In Benson v. Baltimore Traction Co., 77 Md. 535, 26 A. 973 (1893), it was alleged that the president of Baltimore Traction Company 5 granted permission to a school graduating class to visit the company's power house. An employee showed the plaintiff and his classmates through the ground floor and basement of the powerhouse, pointing out certain machinery and warning of its dangers. Id. at 538, 26 A. 973. He then left the group and instructed them to look around for themselves without warning them of any further dangers. Id. While looking around, the plaintiff fell into an uncovered vat of boiling water that was flush with the floor and located in a poorly lighted area of the building. The trial court sustained the defendant's demurrer, and the Court of Appeals affirmed.6
In each of these cases, except perhaps Benson, in which the injured party was a bare licensee, trespassers had access to the defendants' property, and it was foreseeable that a trespasser would be injured by a condition located on the property. In many of the cases, there was actual knowledge that trespassers were on the property or routinely used the property. With the exception of Longeley, each of the cases involved a danger that was affirmatively created by the land owner. Moreover, it appears that in each case danger could have been averted without much effort or expense. Yet, in none of the cases did the land owner's conduct meet the wanton or willful standard. Considering the overwhelming authority, Polland's conduct, while arguably grossly negligent, simply does not rise to the level of wanton or willful.
Indeed, Polland did not want trespassers on the property in question, and did not expect anyone to attempt to visit the obviously vacant property. There was evidence that Polland had arranged, at some point, for some of the windows to be boarded up and the locks to be repaired or changed in order to keep out vagrants. At some point before the incident, a city official or officials placed yellow “caution” tape across the stairs and affixed a yellow “uninhabitable” sign to them. Although it is unclear whether Polland knew of the “caution” tape and the “uninhabitable” sign, a reasonable inference is that he knew, because city officials informed him of the dangerous conditions subsequent to their inspections. The trial court was legally correct when it determined that Polland's conduct was not willful and wanton and granted summary judgment in his favor.
JUDGMENT OF THE CIRCUIT COURT FOR MONTGOMERY COUNTY AFFIRMED.
COSTS TO BE PAID BY APPELLANTS.
1. Lane has since been overruled on other grounds by Baltimore Gas and Electric Co. v. Flippo, 348 Md. 680, 705 A.2d 1144 (1998).

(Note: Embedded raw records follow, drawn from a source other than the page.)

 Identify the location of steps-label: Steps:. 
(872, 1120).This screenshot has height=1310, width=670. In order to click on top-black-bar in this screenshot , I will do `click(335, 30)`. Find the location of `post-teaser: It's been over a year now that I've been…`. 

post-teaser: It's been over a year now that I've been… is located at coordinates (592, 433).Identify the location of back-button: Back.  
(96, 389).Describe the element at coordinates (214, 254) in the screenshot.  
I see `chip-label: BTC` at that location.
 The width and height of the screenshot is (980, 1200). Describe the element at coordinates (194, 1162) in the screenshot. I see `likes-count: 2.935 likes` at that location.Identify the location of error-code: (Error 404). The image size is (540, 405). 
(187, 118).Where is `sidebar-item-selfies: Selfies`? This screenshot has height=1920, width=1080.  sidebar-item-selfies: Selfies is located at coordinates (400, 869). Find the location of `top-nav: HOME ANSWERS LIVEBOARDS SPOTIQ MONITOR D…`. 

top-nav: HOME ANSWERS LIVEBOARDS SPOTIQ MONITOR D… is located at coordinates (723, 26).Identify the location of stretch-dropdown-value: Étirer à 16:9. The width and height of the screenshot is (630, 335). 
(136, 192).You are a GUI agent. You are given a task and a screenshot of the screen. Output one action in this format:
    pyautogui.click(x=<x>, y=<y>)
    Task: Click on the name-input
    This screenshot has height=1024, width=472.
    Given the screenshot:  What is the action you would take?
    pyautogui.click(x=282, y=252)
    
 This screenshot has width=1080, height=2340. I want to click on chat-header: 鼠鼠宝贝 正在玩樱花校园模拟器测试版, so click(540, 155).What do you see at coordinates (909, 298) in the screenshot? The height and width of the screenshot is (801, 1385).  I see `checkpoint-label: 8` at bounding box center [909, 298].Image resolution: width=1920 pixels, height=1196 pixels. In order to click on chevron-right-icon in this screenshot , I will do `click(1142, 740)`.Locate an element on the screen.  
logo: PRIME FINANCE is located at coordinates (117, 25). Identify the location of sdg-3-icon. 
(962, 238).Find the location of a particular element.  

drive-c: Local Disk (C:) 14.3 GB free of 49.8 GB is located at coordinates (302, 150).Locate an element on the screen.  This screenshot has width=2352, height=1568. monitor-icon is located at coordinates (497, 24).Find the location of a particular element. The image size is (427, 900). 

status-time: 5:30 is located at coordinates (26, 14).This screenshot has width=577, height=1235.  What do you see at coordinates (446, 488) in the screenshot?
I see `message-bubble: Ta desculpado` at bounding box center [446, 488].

2. Consequently, the term “business invitee” is sometimes used.
3. Traditionally, police officers and fire fighters are held to be licensees when they enter property in the performance of their duties. See Southland Corp. v. Griffith, 332 Md. 704, 713, 633 A.2d 84 (1993).
4. Indeed, if a person puts a “sale” sign in the window of an automobile and leaves the door unlocked, that does not mean that any person walking down the street who claims to be interested in purchasing the car can just open the door and get in.
5. It is this Court's understanding that the Baltimore Traction Company was a cable car company that operated cable cars between Druid Hill and Patterson Parks.
6. Although the plaintiff in Benson was a bare licensee, as opposed to a trespasser, the Court appeared to presume that the same standard of care is owed to each. See Benson, 77 Md. at 541-44, 26 A. 973 (“The vat was ․ in no proper sense a man trap.”).